The festival’s new director David Holbrooke, a filmmaker in his own right and a longtime Mountainfilm guest and attendee, has approached the job of programming his first festival with a view to building the buzz that comes from extraordinary films, exhibits, lectures and symposia that people will be talking about long after they show.
“We have more submissions than ever, and fewer slots on the program, so the math dictates that we’re more selective,” Holbrooke said. The aim has been, in part, to address a frequent criticism of Mountainfilm programming: namely, so much programming that there hasn’t been the opportunity on the schedule to present a program a second or third time if the buzz warrants.
That said, Holbrooke expressed strong enthusiasm about the program for the Memorial Day festival that traditionally kicks off Telluride’s summer season. He cited, in particular, a new documentary called Stranded, about a 1972 crash of a plane carrying the Uruguayan National Rugby team in the Andes, the same incident that was the subject of the book and the 1993 feature film Alive, which will open the festival with a screening at the Palm. Director Gonzalo Arijon recounts the events through actual footage and re-creations, according to a story in the Boulder Daily Camera: “But what separates Stranded from other accounts is that Arijon took the 16 survivors back to the crash site to interview them on the mountain 35 years after the accident,” the story reads. “To describe the film as powerful is an understatement.”
Other films of note on the program include The Lord God Bird, a documentary by George Butler (Pumping Iron), about the reported rediscovery of the extinct Ivory-billed Woodpecker; and the first full-length film by Telluride’s own Ben Knight and Travis Rummel, whose previous shorts, The Hatch and Running Down the Man premiered at Mountainfilm. Their latest, Red Gold, is about a threat to the world’s largest natural salmon run, in Alaska.
A film sure to stir strong reactions, Holbrooke promised, is The Art Star and the Sudanese Twins, a documentary by Pietra Brettkelly about the quest by performance artist Victoria Beecroft to adopt Sudanese twin orphans, a quest that becomes an obsession that threatens her marriage, fuels her controversial art, and raises complex questions about cultural exploitation.

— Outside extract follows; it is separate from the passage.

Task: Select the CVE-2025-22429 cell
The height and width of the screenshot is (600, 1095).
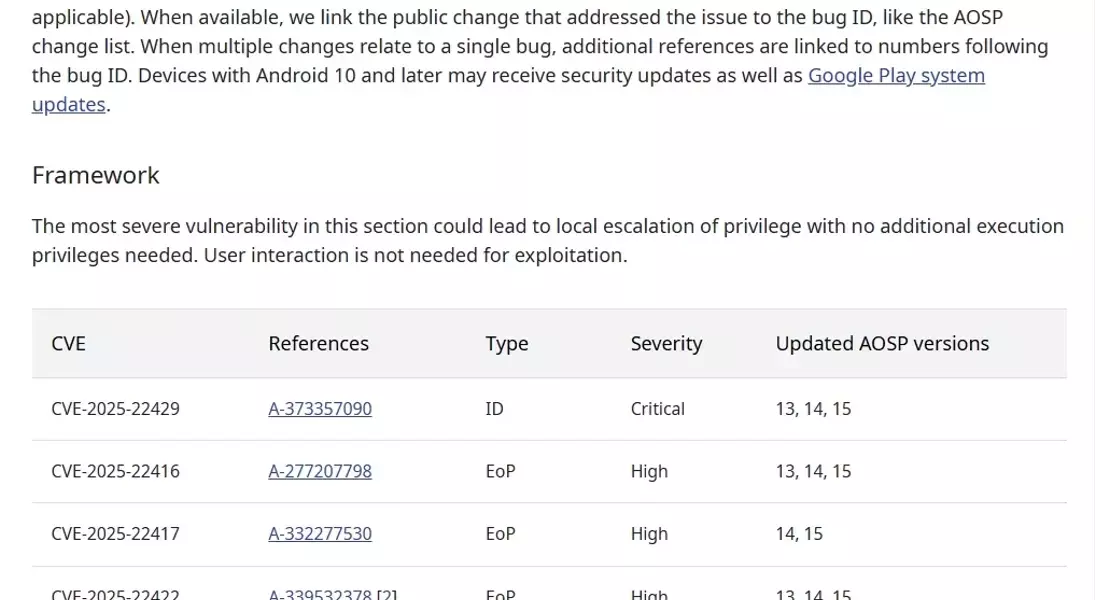Action: point(115,409)
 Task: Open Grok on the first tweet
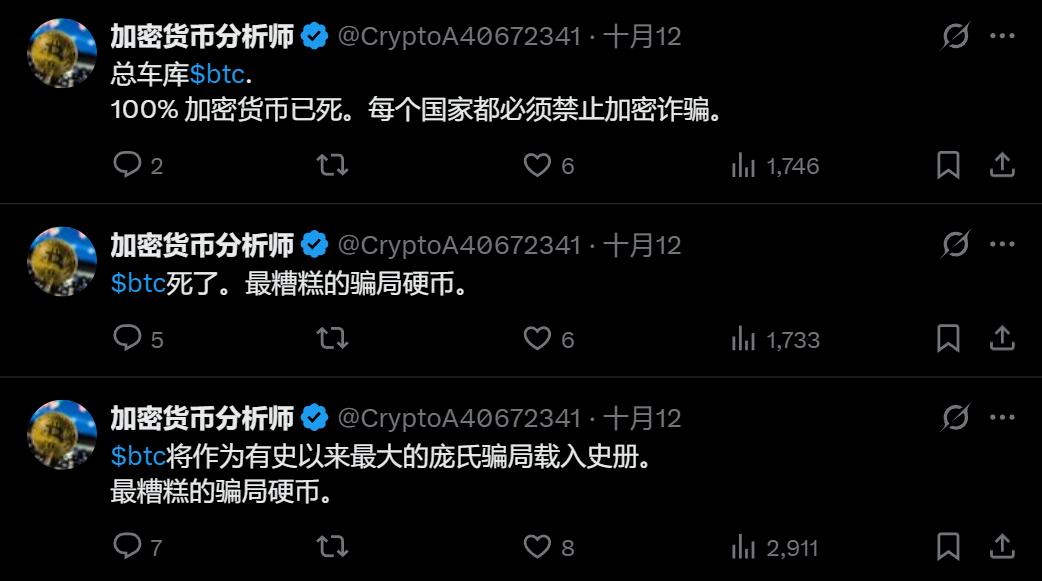[956, 37]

This year’s Moving Mountains Symposium will be about the global water crisis, with a focus on water in our own backyard. Tying together the festival’s emphasis on local artists and its theme of water in the Southwest, one of the gallery shows will consist of submissions from local photographers on the theme of this current season’s Big Snows.

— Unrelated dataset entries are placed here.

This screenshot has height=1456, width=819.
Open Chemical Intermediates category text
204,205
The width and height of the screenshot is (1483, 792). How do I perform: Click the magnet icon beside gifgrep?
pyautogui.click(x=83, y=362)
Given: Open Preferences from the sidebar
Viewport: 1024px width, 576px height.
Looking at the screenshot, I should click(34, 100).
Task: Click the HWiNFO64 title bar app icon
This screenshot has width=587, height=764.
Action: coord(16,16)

There will also be a show of photographs by local photographer T.R. Youngstrom, who died a decade ago in a helicopter accident in the Andes.
Other initiatives launched by Holbrooke include the “Village Green Initiative,” whereby Telluride will be asked, and inspired by other examples, to take steps, however small, to address environmental issues, and particularly our carbon footprint. Kris Holstrom of the New Community Coalition is helping to organize the program. And the festival’s prizes have been reconceived. The traditional student prize, audience favorite award and Charlie Fowler Prize to the best climbing or mountaineering film will be joined by a new prize, the Mountainfilm Prize, to be awarded not necessarily to the best film or program but to a subject of a film or program who exemplifies the Mountainfilm ethos and will be given a $5,000 grant.
In keeping with Holbrooke’s interest in activism, special guests this year include former Obama advisor Samantha Power (who resigned after calling Hillary Clinton a monster), CNN reporter Christiane Amanpour and her husband, former assistant secretary of state James Rubin; and writers Pico Iyer and Roger Cohen. They will join Holbrooke’s father, part-time Telluride resident and international Richard Holbrooke, a former U.S. Ambassador to the U.N. in several panel discussions about foreign policy.